Bolton’s Bluster on China Strategy is All Hot Air, as Always
In an opinion piece appearing in the Wall Street Journal on Wednesday, John Bolton rightly calls attention to the need for the Biden Administration to issue a clear China strategy. This has yet to appear, despite the critical importance of America’s relationship with China.
Thus far, U.S. policy has consisted largely of a series of broad statements by senior administration officials peppered by repeated references of an intention to compete, confront, and cooperate with Beijing where possible; some general agreements or understandings in specific areas such as climate; and most recently, a virtual summit meeting between President Biden and President Xi Jinping. While a positive step forward, the last development provided little more than some reassuring remarks and the prospect of future bilateral working groups on major policy issues.
For all of his bluster, Bolton provides no China strategy of his own to fill this gap. He focuses only on two (albeit very important) issues: Taiwan and strategic arms. And his policy views toward both are exactly what one might expect from a committed neoconservative wedded to U.S. military primacy and preemptive warfare: double down on deterrence toward Beijing, treating Taiwan as a de facto ally and a critical strategic location necessary for containing China within the first island chain. Moreover, he wants to counter China’s supposedly existential nuclear threat to the United States by jettisoning the U.S.-Russia nuclear deal and strengthening America’s “global nuclear umbrella.”
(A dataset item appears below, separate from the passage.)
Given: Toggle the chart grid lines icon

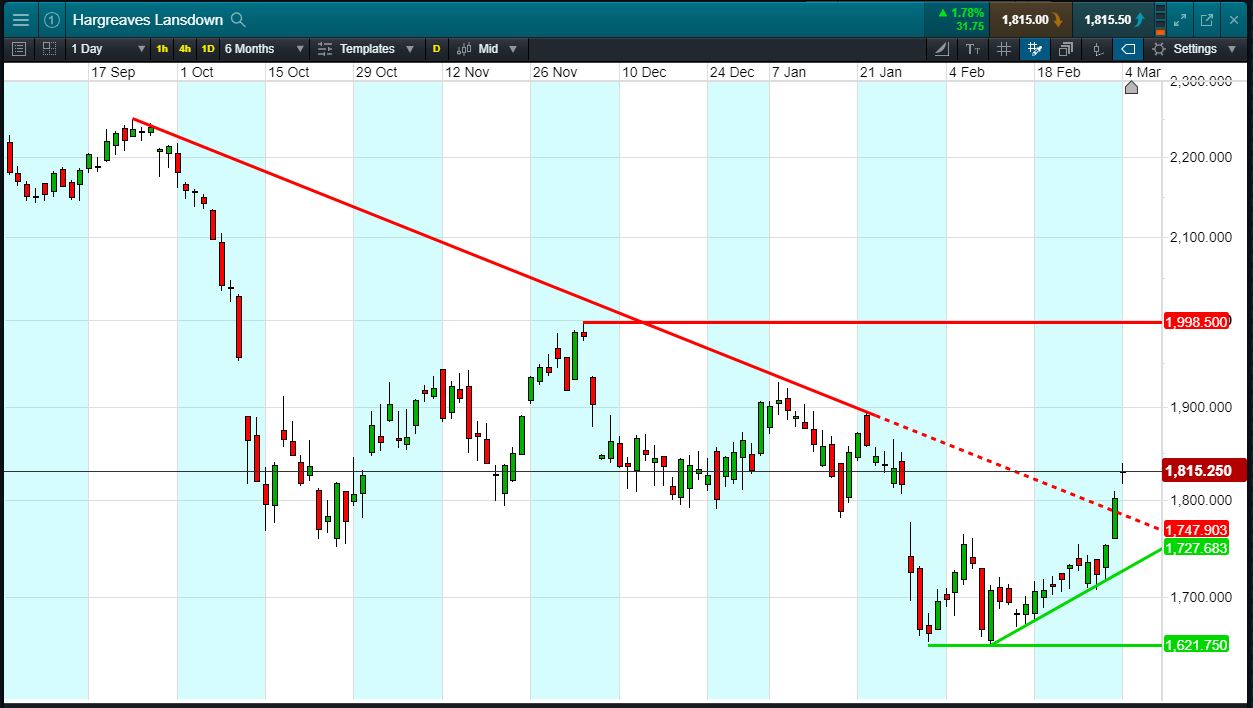Looking at the screenshot, I should (1004, 48).
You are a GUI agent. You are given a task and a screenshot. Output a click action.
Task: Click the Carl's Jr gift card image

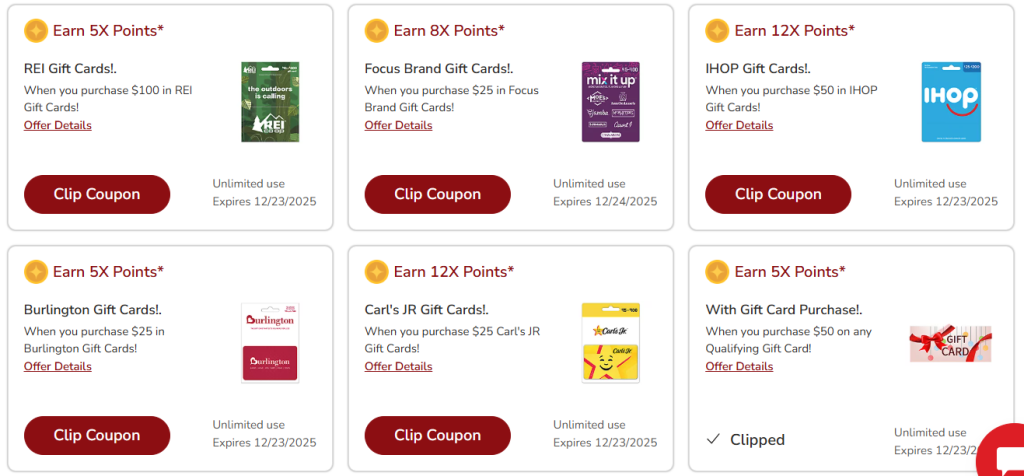click(610, 342)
Mr. Bolton needs to stop regarding every security problem the U.S. faces as a nail to be whacked with an American hammer. Treating Taiwan as a strategic asset to be denied Beijing through military means, as Bolton seems to suggest we do, is the surest path to an otherwise avoidable conflict with China. Taiwan is an important democratic friend, but it is not a vital component of America’s defense. It is primarily a political problem that cannot be solved by ever greater levels of U.S. military strength and open-ended support for the Taiwan government. China is too big, too strong, and too committed, and the island is far too close to the Chinese mainland, for such a simplistic approach to work, even if financially viable (which it is not).
The only viable U.S. strategy for managing this problem over the foreseeable future is to reinject new life into Washington’s anemic One China policy by clearly limiting its political and military ties with Taipei even as it pressures the island to do much more for its own defense, while also building the U.S. capabilities necessary to prevent a Chinese miscalculation. Few Americans will agree to send their sons and daughters to fight and die for a Taiwan that fails to do what is required to defend itself. This is especially true if Washington is seen as provoking such a conflict by throwing away the only policy approach that has preserved the peace in Asia.
On the nuclear front, Bolton again seems to think that more weapons are always better. A renewed nuclear arms race, this time including China, will simply deplete U.S. resources desperately needed elsewhere without adding one whit to U.S. security. China’s nuclear weapons pose a direct potential threat to the United States, and its increasing nuclear arsenal indeed requires Beijing’s entrance into some level of strategic dialogue with the other nuclear powers. But this should proceed on the basis of a U.S. recognition of the reality of mutual deterrence based on mutual vulnerability, and a desire to place clear limits on those types of nuclear weapons that make such warfighting more acceptable, not on some destructive effort to eliminate all restraints.
Bolton is right to demand an actual China strategy from the Biden Administration, but we don’t need the strategy he appears to be pushing.